I was just reading about the movie Stalag 17. It said that in the movie, even the actors in the cast didn’t know who the stoolie was until near the end of the shooting.
But the movie was based on a successful Broadway play that had just been staged a year or so earlier. They even had some of the actors from the Broadway show in the movie.
Billy Wilder and Edwin Blum adapted the play’s script for the movie. Did they change the ending so it was different from the play? If so, who was the stoolie in the Broadway play?
No, they didn’t change the ending. I’ve got a copy of the play. Wilder and Blum added some scenes , played up the comedy parts, and made some minor character changes, but they didn’t change the ending or the spy. They DID minimize the ethical question (“should we throw this guy out there with cans tied to him as a decoy, and it’s certain he’s going to get shot?” In the film, there’s no question about it), and where they hid the guy they were spiriting away (in the rafters over the latrine, not in the water tank). I have no idea why they’d claim the actors didn’t know.

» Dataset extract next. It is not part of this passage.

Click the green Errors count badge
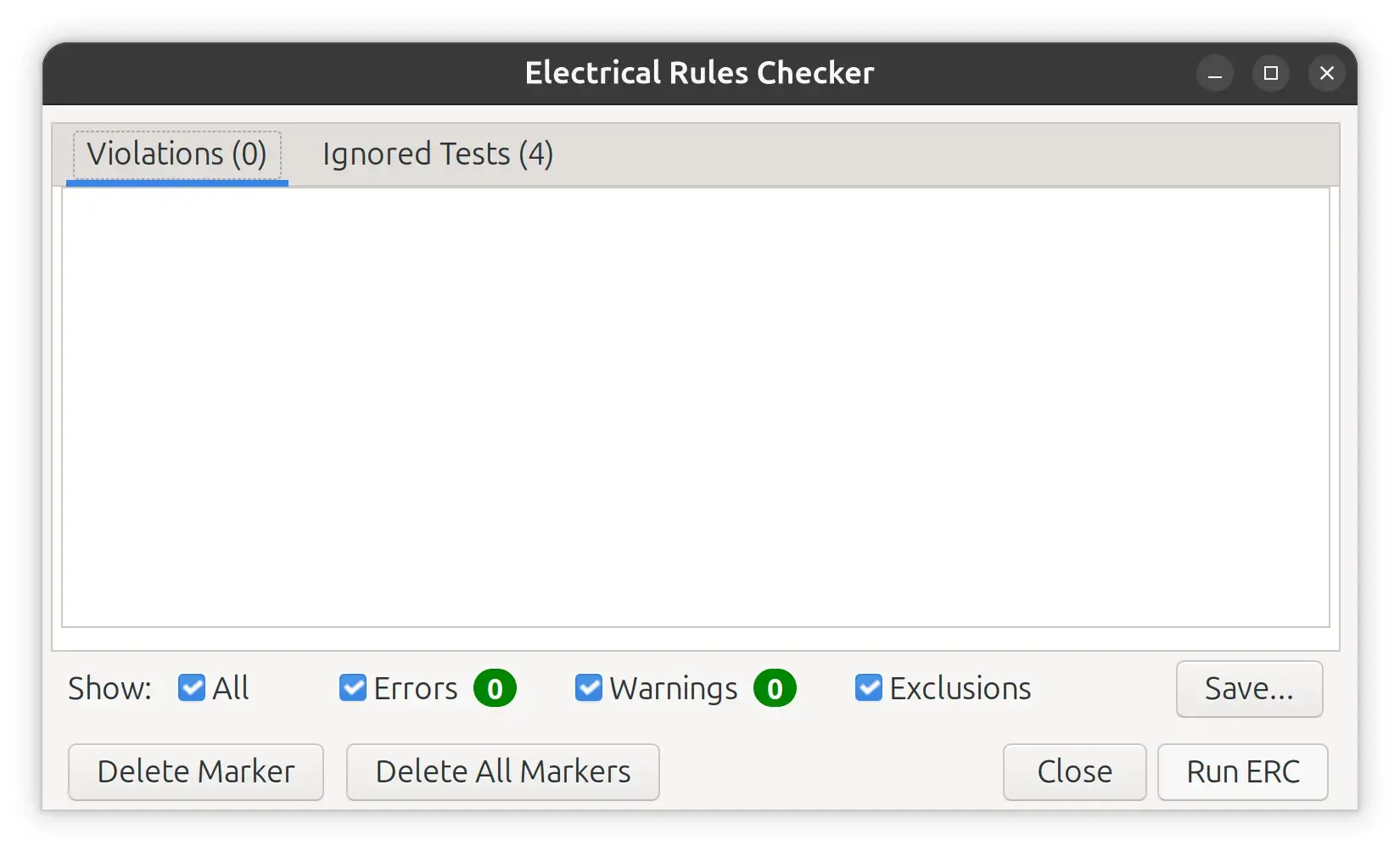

The guys who wrote the original play, by the way, had been POWs. It gave the play a realistic edge.
It was supposedly the actors themselves who said it: In a featurette made later, members of the cast said that they themselves did not know the identity of the informant until the last three days of shooting.cite I’m assuming this is Stalag 17: From Reality to Screen which was a bonus feature on the Special Collectors Edition DVD.
Wilder probably told those who were in the play not to give away the ending. The other actors, who probably did not see the Broadway play,* would have no idea. Wilder could also tell everyone, “we’ve changed the ending a bit.”
*In the 50s, a trip from LA to NYC was still a big deal, and people didn’t make it routinely.